_Tugas_
A: Tuliskan semua contoh keputusan politik yang, menurut teks tentang risiko politik, dapat membuat transaksi ekonomi dan keuangan berjalan tidak lancar.
B: Teruskan teks tentang risiko politik, mulai setelah kalimat terakhir yang tercantum.

_Kutipan Dokumen_
▼
Oleh Ryan Kiryanto, Ekonom Senior & Associate Faculty Lembaga Pengembangan Perbankan Indonesia
DENGAN pembentukan kembali tatanan dunia, menyusul munculnya risiko (geo) politik dan darurat iklim, kini risiko politik (political risks) kembali menjadi sorotan, dengan dampak ekonomi yang tak terhindarkan pada perdagangan dan bisnis dunia. Lantas, bagaimana pelaku bisnis mampu melindungi diri mereka secara efektif?
Sementara itu, siklus pemilihan umum (pemilu) untuk presiden dan/atau perdana menteri pada tahun ini – di negara maju, negara berkembang, dan negara berpendapatan rendah – tampak lebih nyata pada risiko yang terpantau lebih ketat ini, yakni risiko politik.
Dalam nukilan terbitan www.coface.com edisi 4 April 2024 lalu, terekspose bahwa mengukur risiko politik berarti menilai stabilitas politik suatu negara. Risiko politik dapat bersifat politik, sosial, keamanan atau iklim.
Hal itu juga dapat melibatkan keputusan politik yang membuat transaksi ekonomi dan keuangan berjalan tidak lancar, misalnya pemblokiran transfer aset; penyitaan investasi atau properti; penolakan oleh otoritas publik untuk memenuhi kewajibannya; embargo atau sanksi ekonomi; nasionalisasi; dan pengambilalihan.
Pergolakan dan guncangan politik dapat berdampak pada dunia bisnis: mencakup perusahaan, lembaga keuangan (khususnya bank), serta investor. Untuk perusahaan mana pun, berapa pun ukurannya, ketidakstabilan politik suatu negara dapat berdampak signifikan pada bisnisnya atau pasar tempat mereka beroperasi.
▲
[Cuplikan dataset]
▼
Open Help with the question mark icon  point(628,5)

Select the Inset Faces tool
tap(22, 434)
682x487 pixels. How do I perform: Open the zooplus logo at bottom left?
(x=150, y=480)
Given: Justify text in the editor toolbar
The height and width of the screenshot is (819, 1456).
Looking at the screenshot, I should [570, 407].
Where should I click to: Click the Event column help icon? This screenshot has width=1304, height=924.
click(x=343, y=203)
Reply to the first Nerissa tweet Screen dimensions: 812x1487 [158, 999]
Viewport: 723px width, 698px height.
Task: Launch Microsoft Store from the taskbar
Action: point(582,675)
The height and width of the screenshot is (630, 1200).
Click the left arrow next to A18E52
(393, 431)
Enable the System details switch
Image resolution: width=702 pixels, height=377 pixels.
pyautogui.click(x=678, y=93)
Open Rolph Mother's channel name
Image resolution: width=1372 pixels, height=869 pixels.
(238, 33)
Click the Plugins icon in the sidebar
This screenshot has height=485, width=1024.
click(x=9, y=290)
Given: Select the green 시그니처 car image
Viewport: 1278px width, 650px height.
▲
_Jawaban_
A:
- pemblokiran transfer aset
- penyitaan investasi atau properti
- penolakan oleh otoritas publik untuk memenuhi kewajibannya
- embargo atau sanksi ekonomi
- nasionalisasi
- pengambilalihan

B:
Baca juga: Pemulihan Ekonomi Global Masih Disertai Risiko
Varian Risiko Politik
Setidaknya terdapat tiga risiko politik utama yang berpotensi terjadi di sebuah negara yang berujung pada instabilitas politik. Pertama, campur tangan atau intervensi pemerintah atau rezim penguasa. Jika terjadi krisis politik atau perubahan pemerintahan, pemerintah yang bertanggung jawab dapat memutuskan untuk menyita investasi perusahaan. Langkah seperti ini mengakibatkan hilangnya aset atau investasi bagi perusahaan yang bersangkutan.
Kedua, perang, kerusuhan sipil, dan serangan teroris. Ketika perang pecah, kerusuhan terjadi atau serangan teroris terjadi, bisnis perusahaan dapat terpengaruh dalam banyak bentuk, antara lain penghancuran atau penutupan tempat usaha; kerusakan atau kehilangan aset (properti dan keuangan); dan ketidakmampuan untuk melanjutkan kegiatan/operasionalnya.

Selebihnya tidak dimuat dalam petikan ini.